Target position records
= = = =

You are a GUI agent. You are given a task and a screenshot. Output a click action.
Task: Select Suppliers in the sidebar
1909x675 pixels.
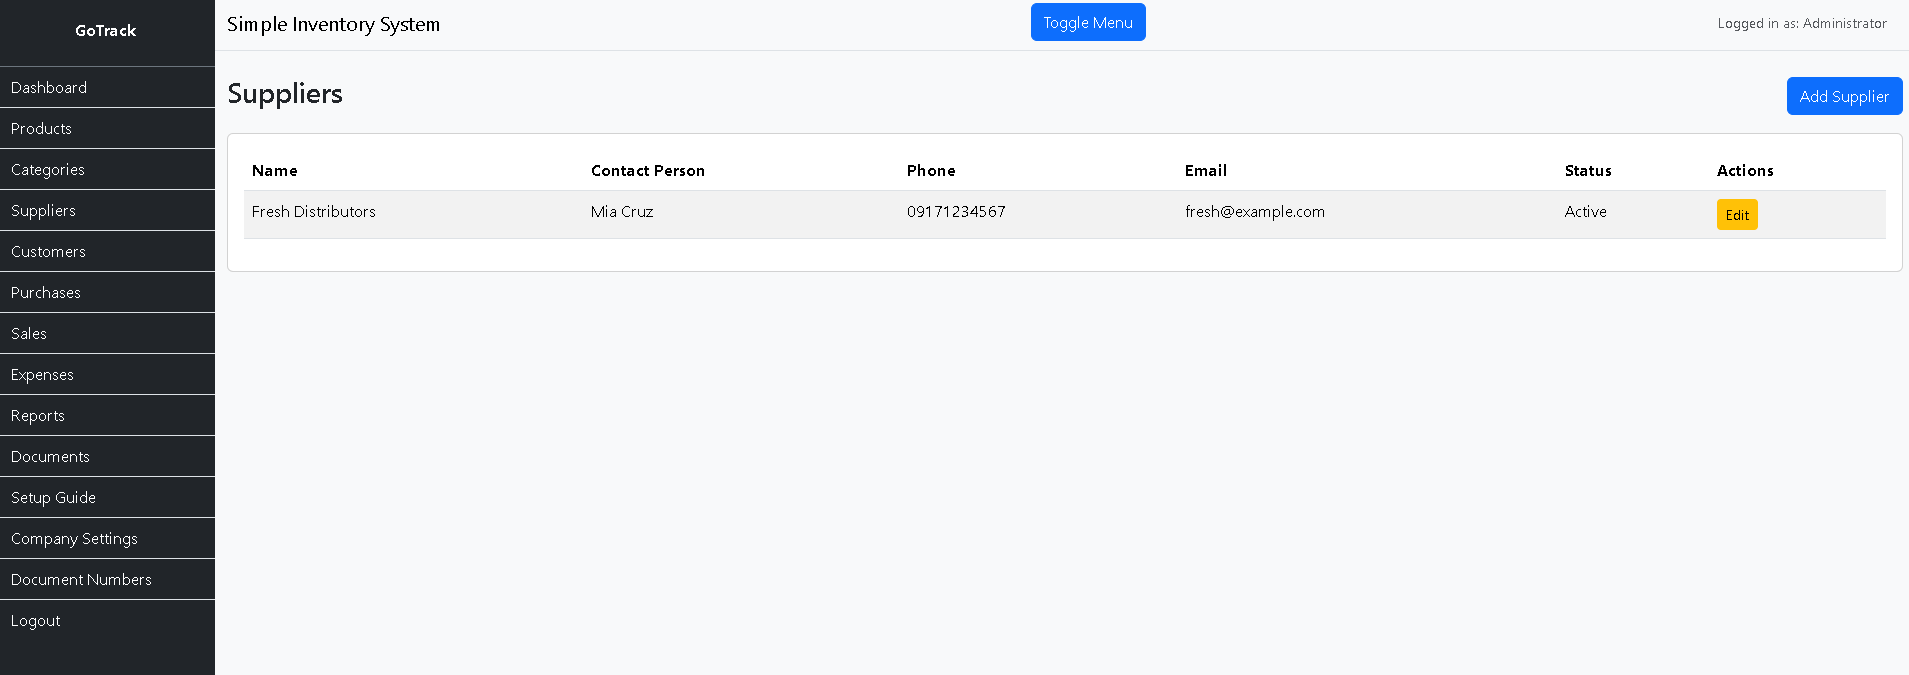[43, 211]
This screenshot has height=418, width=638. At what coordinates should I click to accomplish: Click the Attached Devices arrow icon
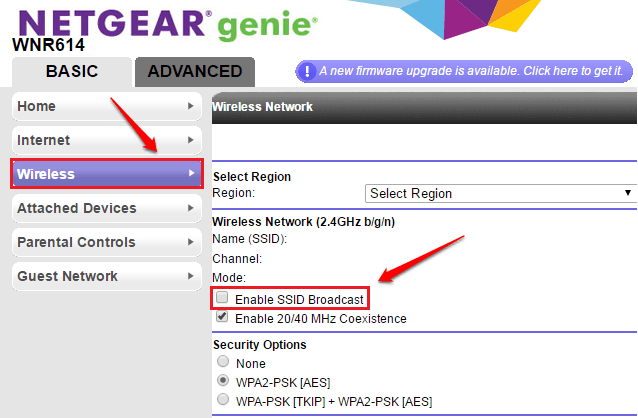[190, 208]
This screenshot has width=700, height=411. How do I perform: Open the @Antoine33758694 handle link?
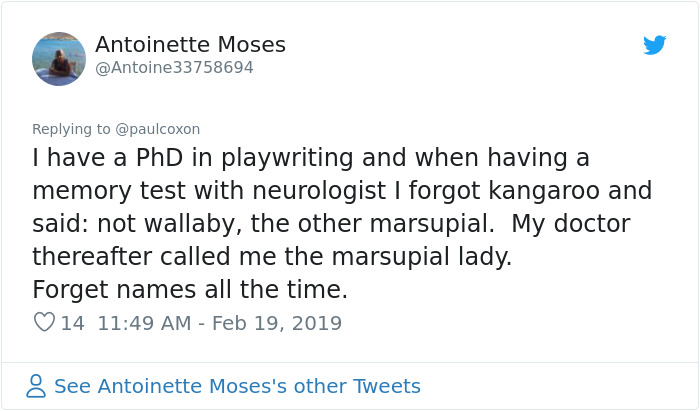[x=174, y=68]

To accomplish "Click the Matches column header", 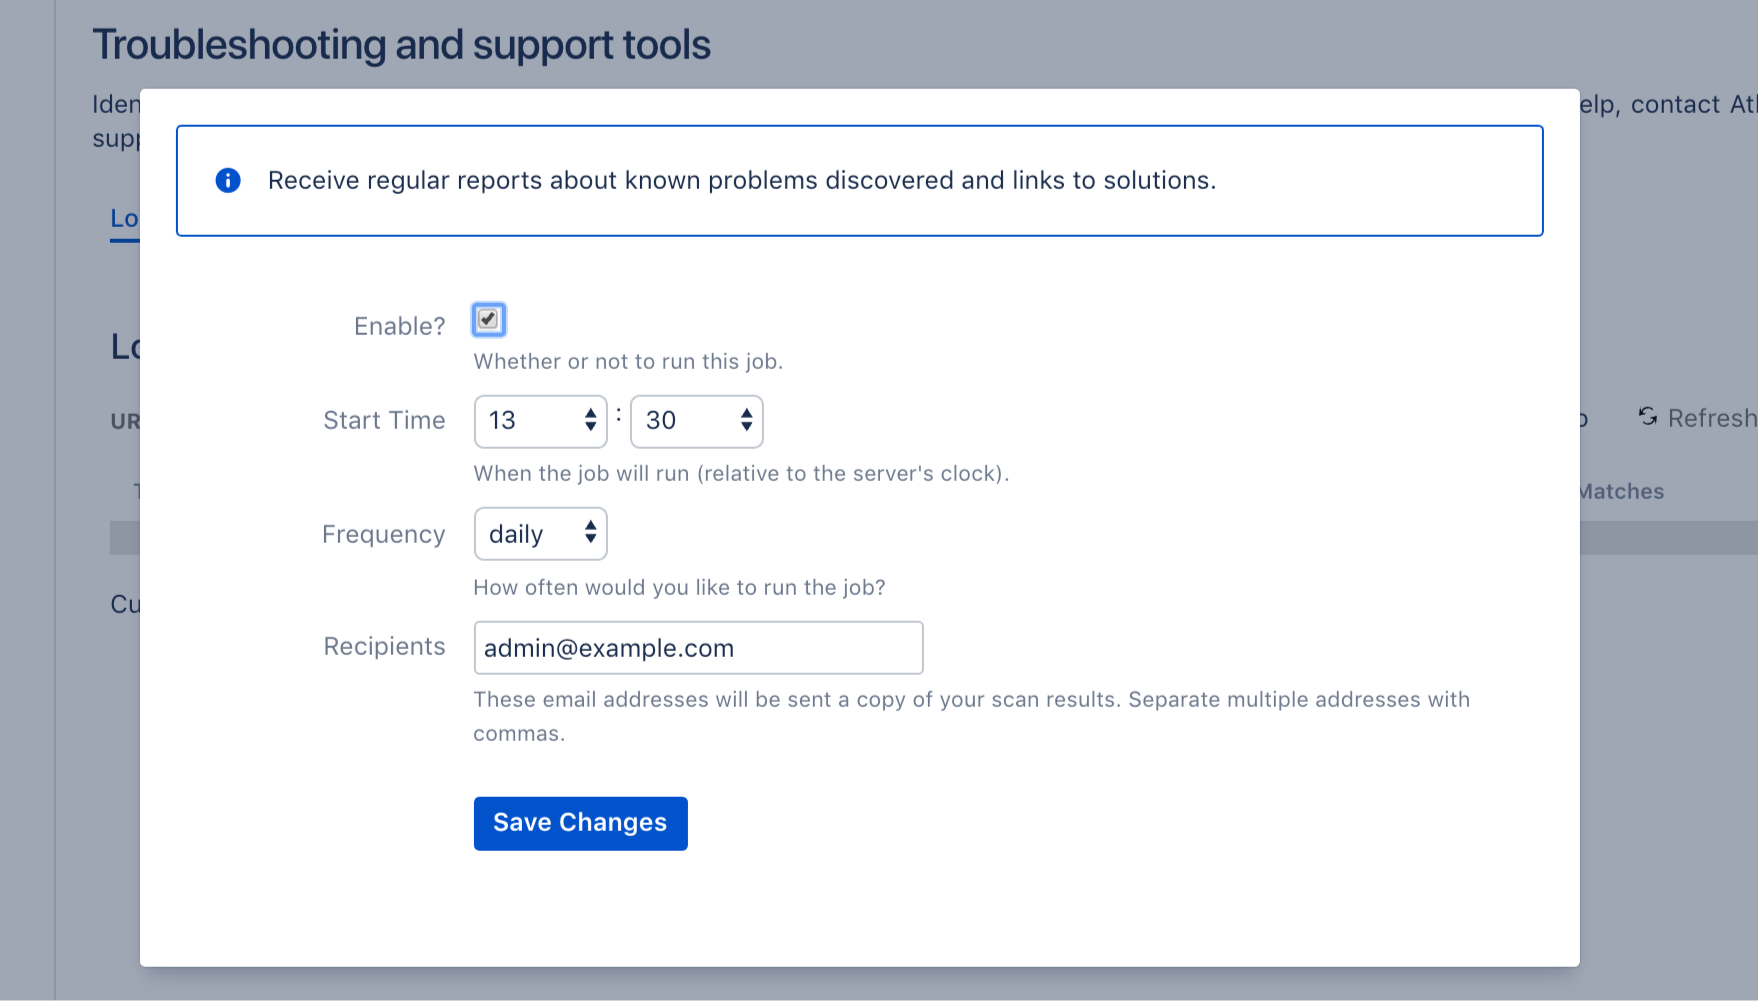I will click(1621, 491).
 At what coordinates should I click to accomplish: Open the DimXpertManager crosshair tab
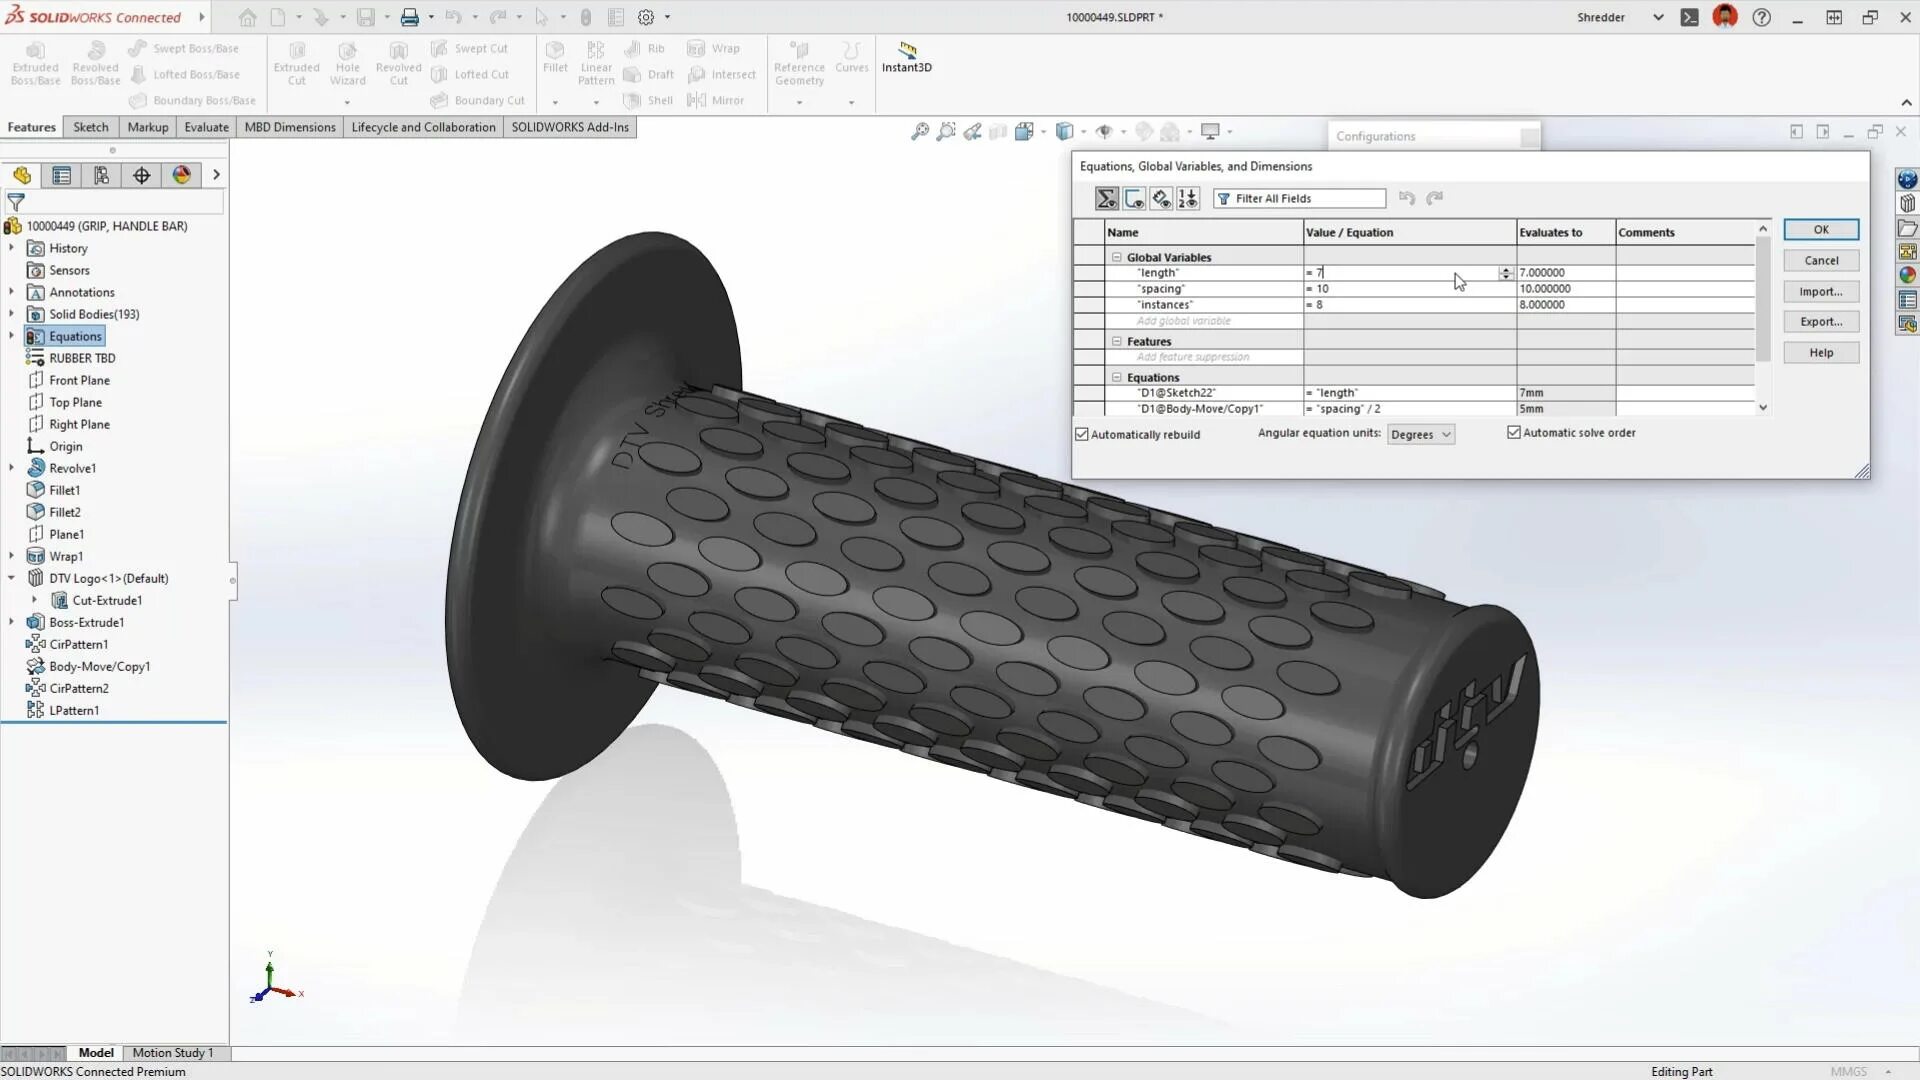click(141, 175)
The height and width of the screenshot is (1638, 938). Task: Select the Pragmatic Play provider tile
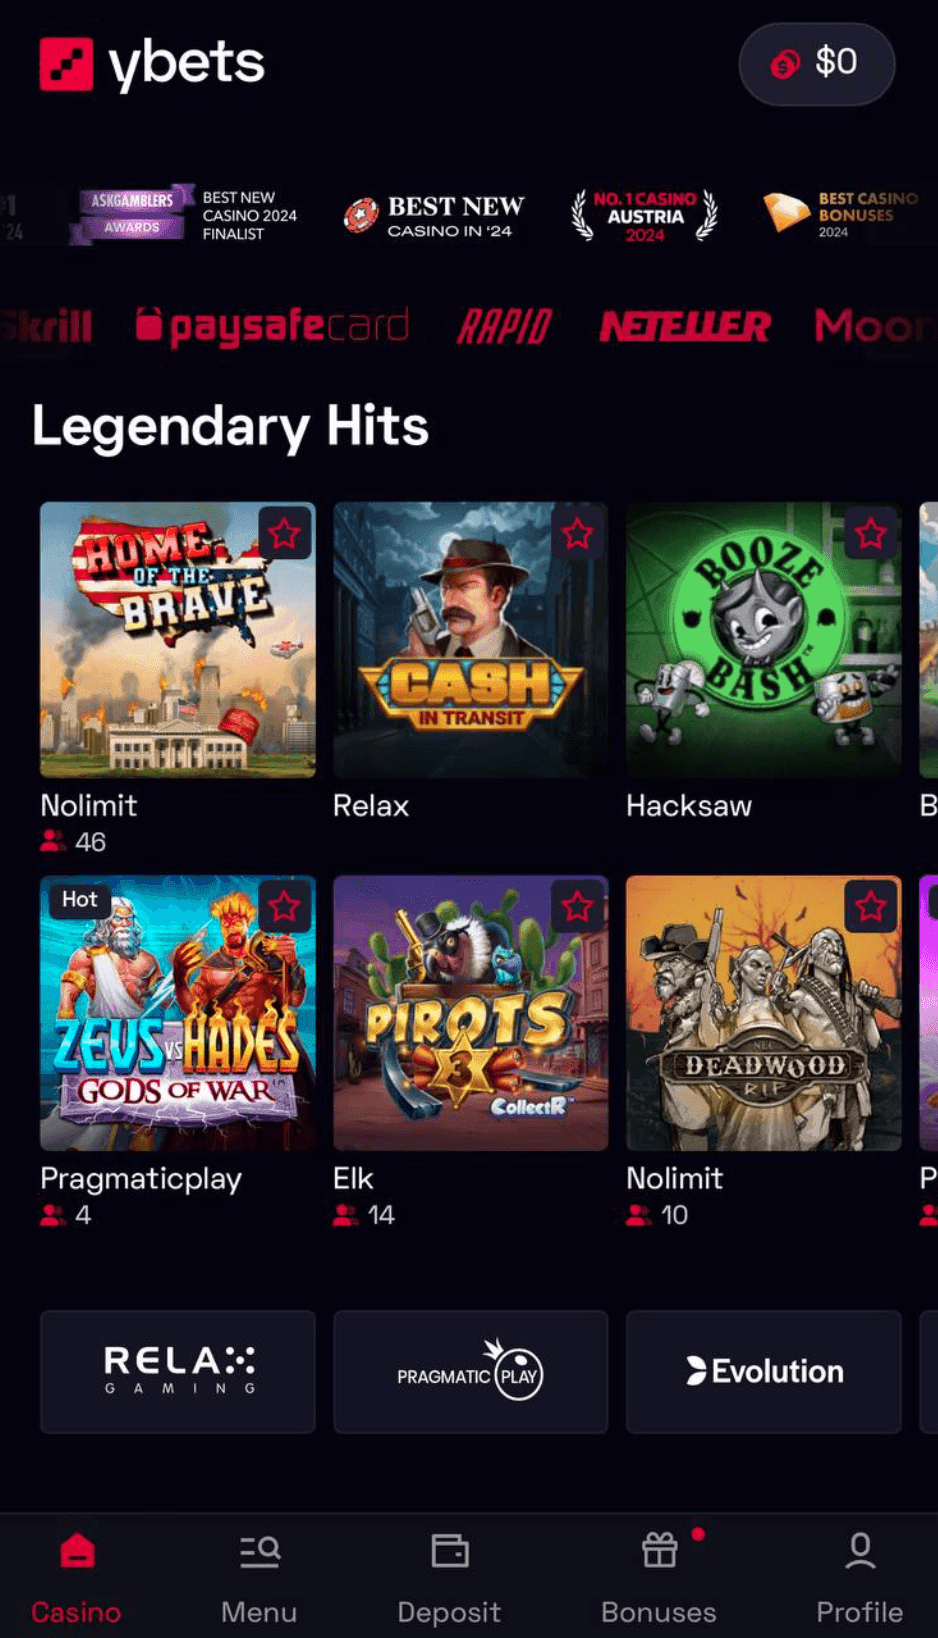coord(471,1372)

= = = =

### GIVEN INSTRUCTION
Go through the material and copy out each line that contains the word "Open".

### WRITTEN RESPONSE
This screenshot has width=700, height=411. How do I perform: Open the @Antoine33758694 handle link?
 At what coordinates should I click to accomplish: Open the DimXpertManager crosshair tab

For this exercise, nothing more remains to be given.